Authors
Dr Rael Mutai, Liverpool School of Tropical Medicine Kenya
Professor Charles Ameh, Liverpool School of Tropical Medicine
UNAIDS data show that today, 29.8 million of the 39 million people living with HIV globally are receiving life-saving treatment. Around the world, 9.2 million people living with HIV do not have access to lifesaving antiretroviral therapy. Every minute, a life is lost to AIDS. Access to antiretroviral therapy has expanded massively in sub-Saharan Africa and Asia and the Pacific, which together are home to about 82% of all people living with HIV.

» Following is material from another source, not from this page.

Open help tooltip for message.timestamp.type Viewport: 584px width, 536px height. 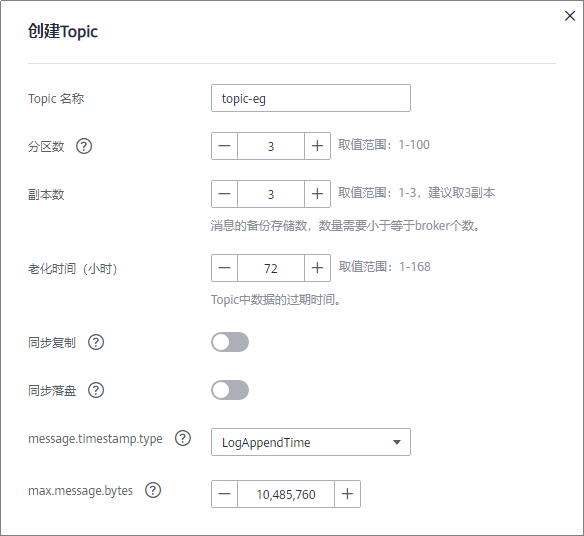(x=183, y=438)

In eastern Africa, steady increases in the availability of HIV resources have enabled countries to expand their HIV responses massively over the past two decades. Achieving the 2025 global HIV testing and treatment targets of 95% of the people who are living with HIV knowing their HIV status, 95% of the people who know that they are living with HIV being on lifesaving antiretroviral treatment, and 95% of people who are on treatment being virally suppressed (95-95-95), require maintaining high level of resource commitment while significantly increasing both the effectiveness and efficiency of programmes.
In many high HIV burden countries, HIV/AIDS prevalence is high among women of reproductive age and is an important contributing factor to high maternal morbidity and mortality. The Kenya HIV Prevalence and Mother to Child Transmission of HIV (MTCT) rates have declined significantly to 3.7% and 8.6% respectively (NACC 2023). Adult HIV prevalence in Tanzania is estimated at 5 percent, with regional HIV prevalence ranging from 0.5 percent (Zanzibar) to 11.4 percent (Njombe). HIV is a generalized epidemic in Tanzania but there are also concentrated sub-epidemics among key populations. Women and girls continue to be disproportionately affected compared to men, with adolescent girls and young women accounting for 80 percent of all new HIV infections.
HIV and AIDS influences the risk of maternal death through a variety of mechanisms. Pregnancy and HIV and AIDS both increase women’s susceptibility to acquiring malaria and to developing active tuberculosis, which are associated with increased risk of maternal death.
While progress has been made towards increasing HIV-testing during pregnancy and providing antiretroviral therapy (ART) to prevent vertical mother-to-child transmission, insufficient integration of HIV services into reproductive, maternal, newborn, child and adolescent health (RMNCAH) care is a major challenge. For many women around the world, antenatal care is their first adult contact with the health care system, representing an important opportunity to screen for, prevent and treat chronic diseases such as HIV and AIDS; however, many women who test positive for HIV during pregnancy do not receive the follow-up care that they need.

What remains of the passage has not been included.